WarnerMedia’s much-hyped subscription streaming video service, HBO Max, launches today (May 27) as the most-expensive over-the-top video platform ($14.99) and last to join a crowded SVOD market dominated by Netflix, Amazon Prime Video, Disney-owned Hulu and Disney+.
“Today we are proud to introduce Max — a dream that was created and nurtured by an incredible team of talented executives who dedicated the last year-and-a-half to making it a reality for consumers nationwide,” Bob Greenblatt, chairman of WarnerMedia Entertainment and Direct-to-Consumer, said in a statement.
The service, which will include a less-expensive ad-supported option, bows with more than 10,000 hours of content targeting as wide an audience (kids included) as possible — unlike traditional HBO, HBO Go or HBO Now.
Among the movies featured on the new service: all eight films in the “Harry Potter” franchise.
“There’s got to be more frequent [viewer] engagement,” John Stankey, who will soon succeed Randall Stephenson as AT&T CEO, said during Max’s media unveiling last October.
That means HBO’s “True Detective” and “Game of Thrones” viewership has to expand to include families seeking libraries of Looney Tunes, Merrie Melodies and Hanna-Barbera content, in addition to re-runs of “Friends,” which WarnerMedia paid $425 million to itself (Warner Bros. Television) for exclusive streaming rights. A big-budget reunion special episode was put on hold due to the coronavirus pandemic shuttering production.
Backed by a $4.8 billion war chest over the next several years (relatively small compared with Netflix’s reported $17 billion spend this year alone), with plans to secure 50 million subscribers by 2025, Max is setting itself a high bar for achievement — or failure.
Max is also appealing to DC comics fans with pledges to release every “Batman” movie on the platform, in addtion to Aquaman and Wonder Woman, among others. This strategy puts Max at odds with DC Universe, the $8 monthly streaming service that features a slew of original series. Currently only “Doom Patrol” is migrating over to Max.
“The competition is actually more about content than anything else, and whatever’s on Max is not going to be available to Netflix or Disney+,” said Michael Pachter, media analyst with Wedbush Securities in Los Angeles.
Pachter contends that with the HBO brand already available to about 140 million households, it’s just a matter of time before a percentage of them migrate. Max is now available to existing HBO and HBO Now subs at no extra cost.
Pachter said the only question is how many households will keep pay-TV in a global recession due to the coronavirus pandemic.
“My guess is that conventional HBO loses a lot of subscribers (probably 5 million) over the next year or so, while Max adds two to three times that many, so net, they probably grow from 140 million to 150 million subs,” he said.

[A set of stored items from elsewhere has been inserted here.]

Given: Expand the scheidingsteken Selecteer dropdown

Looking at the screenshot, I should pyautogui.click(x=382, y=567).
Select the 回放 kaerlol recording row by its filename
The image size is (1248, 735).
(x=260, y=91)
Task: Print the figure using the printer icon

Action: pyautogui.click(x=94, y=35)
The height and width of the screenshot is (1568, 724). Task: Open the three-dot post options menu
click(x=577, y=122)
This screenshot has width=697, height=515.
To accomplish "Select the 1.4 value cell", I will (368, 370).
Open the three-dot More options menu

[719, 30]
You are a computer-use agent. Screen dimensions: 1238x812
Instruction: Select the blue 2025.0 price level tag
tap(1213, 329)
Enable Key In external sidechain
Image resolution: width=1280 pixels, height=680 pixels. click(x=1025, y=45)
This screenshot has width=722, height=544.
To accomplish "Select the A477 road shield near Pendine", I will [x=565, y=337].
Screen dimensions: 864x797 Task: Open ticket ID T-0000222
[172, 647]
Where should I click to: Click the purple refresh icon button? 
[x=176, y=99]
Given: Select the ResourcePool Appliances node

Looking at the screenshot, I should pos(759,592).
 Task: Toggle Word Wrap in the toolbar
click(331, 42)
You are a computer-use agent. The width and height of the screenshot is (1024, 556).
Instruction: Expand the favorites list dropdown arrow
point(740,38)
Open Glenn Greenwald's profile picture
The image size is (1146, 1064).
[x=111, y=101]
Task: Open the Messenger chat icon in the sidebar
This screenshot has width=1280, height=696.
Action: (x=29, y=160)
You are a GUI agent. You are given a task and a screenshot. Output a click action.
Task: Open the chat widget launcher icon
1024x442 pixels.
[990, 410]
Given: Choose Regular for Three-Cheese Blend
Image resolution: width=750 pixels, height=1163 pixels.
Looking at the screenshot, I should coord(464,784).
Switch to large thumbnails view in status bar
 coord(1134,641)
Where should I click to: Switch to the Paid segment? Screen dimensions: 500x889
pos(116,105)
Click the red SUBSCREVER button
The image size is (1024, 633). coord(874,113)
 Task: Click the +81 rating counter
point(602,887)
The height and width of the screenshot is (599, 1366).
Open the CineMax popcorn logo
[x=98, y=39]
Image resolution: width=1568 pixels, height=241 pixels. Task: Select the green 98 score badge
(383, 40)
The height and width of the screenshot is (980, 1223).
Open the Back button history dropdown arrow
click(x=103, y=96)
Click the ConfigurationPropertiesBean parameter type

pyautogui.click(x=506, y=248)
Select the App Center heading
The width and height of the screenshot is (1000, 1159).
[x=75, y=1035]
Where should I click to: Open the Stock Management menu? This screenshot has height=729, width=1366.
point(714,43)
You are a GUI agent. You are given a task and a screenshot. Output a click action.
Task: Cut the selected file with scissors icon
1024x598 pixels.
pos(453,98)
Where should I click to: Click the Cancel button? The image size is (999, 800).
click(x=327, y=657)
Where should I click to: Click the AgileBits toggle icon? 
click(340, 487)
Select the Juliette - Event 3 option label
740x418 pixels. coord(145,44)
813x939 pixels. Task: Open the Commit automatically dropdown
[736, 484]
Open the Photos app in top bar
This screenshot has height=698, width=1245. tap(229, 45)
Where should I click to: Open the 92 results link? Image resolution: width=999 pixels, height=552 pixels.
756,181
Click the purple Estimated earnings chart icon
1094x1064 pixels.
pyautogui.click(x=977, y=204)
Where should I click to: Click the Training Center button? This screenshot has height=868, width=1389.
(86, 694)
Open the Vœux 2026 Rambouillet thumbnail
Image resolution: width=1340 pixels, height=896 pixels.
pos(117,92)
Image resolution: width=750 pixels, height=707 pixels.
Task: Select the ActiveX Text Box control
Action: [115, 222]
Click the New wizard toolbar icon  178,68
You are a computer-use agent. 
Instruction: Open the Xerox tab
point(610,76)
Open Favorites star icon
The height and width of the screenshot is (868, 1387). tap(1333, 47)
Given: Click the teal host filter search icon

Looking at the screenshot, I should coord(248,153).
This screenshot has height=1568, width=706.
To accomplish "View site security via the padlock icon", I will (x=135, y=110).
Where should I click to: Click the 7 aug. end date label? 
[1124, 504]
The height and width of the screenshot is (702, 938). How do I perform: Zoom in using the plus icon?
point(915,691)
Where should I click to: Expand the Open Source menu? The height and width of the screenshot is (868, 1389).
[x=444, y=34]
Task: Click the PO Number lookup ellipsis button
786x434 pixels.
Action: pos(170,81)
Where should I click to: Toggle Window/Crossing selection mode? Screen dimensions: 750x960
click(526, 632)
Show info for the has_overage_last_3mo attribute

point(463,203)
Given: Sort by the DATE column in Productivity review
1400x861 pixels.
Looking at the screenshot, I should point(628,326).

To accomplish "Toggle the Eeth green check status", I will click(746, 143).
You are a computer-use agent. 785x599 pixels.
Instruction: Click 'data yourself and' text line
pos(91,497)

Indeed, HBO Now direct-billed subs, as well as those who are billed through Apple, Google Play, Samsung, Optimum and Verizon Fios Internet get access to Max at no extra cost, with the Now app automatically updating to the Max app on supported devices.
Current HBO subs who are direct-billed through AT&T, AT&T TV, DirecTV, AT&T U-verse TV, Cox, Hulu, Optimum, Spectrum, Suddenlink, Verizon Fios TV and select independent cable, broadband, and telco providers through the NCTC like WOW!, Atlantic Broadband, RCN and MCTV, among others, also have access to Max at no extra cost.
All that is required is downloading the Max app and then electing to access the service on supported devices or via desktop and log in using an existing provider’s username and password.
Notably missing from Max’s debut: distribution via Amazon Fire TV (and Amazon Prime Channels) and Roku — the latter with more than 40 million subs. The platforms have traditionally been key for third-party OTT launches — including HBO Now, which generated much of its 8 million sub base through Amazon and Roku.
Amazon and Roku typically take a cut of subscription revenue, in addition to keeping control of user data, among other conditions.
“While we don’t typically comment on specific deal terms or negotiations, the fact is that in this instance while we believe that HBO Max would benefit greatly from distribution on Roku at launch, we do not currently have an agreement in place,” a spokesperson for the streaming media device manufacturer told Lightshed Partners’ Richard Greenfield earlier this month.
“These guys are going to divide up the [pay-TV] world … I expect some to count ‘only’ domestic subscribers [in the beginning], so it’s going to be noisy,” Pachter said.